(SUPPLIED DATA Opens)

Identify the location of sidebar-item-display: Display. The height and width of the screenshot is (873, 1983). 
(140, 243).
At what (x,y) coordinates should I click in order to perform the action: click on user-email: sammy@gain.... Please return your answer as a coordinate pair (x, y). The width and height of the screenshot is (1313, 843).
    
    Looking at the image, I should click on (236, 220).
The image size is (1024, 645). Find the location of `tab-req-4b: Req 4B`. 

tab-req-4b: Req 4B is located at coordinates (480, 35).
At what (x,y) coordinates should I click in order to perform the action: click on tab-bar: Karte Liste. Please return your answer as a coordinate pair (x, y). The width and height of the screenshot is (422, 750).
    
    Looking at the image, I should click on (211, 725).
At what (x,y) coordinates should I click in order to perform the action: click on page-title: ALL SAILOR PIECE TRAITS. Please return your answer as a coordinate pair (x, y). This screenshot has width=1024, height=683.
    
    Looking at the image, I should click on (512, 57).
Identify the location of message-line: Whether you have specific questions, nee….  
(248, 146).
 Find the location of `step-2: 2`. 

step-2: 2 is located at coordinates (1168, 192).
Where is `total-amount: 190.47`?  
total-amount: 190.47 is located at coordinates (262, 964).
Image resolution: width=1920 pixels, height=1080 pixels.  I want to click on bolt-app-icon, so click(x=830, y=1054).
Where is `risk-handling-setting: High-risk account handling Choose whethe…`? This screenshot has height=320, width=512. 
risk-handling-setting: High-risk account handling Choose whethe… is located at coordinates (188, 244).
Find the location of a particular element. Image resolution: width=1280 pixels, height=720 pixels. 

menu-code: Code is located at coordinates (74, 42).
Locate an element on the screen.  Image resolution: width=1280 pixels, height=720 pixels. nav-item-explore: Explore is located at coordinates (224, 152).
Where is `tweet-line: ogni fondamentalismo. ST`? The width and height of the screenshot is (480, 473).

(SUPPLIED DATA Closes)

→ JOB ITEM: Copy the data above word for word, beginning with its first line and ending after the line that contains "tab-req-4b: Req 4B is".

→ ANSWER FOR THIS EXERCISE:
Identify the location of sidebar-item-display: Display. The height and width of the screenshot is (873, 1983). 
(140, 243).
At what (x,y) coordinates should I click in order to perform the action: click on user-email: sammy@gain.... Please return your answer as a coordinate pair (x, y). The width and height of the screenshot is (1313, 843).
    
    Looking at the image, I should click on (236, 220).
The image size is (1024, 645). Find the location of `tab-req-4b: Req 4B`. 

tab-req-4b: Req 4B is located at coordinates (480, 35).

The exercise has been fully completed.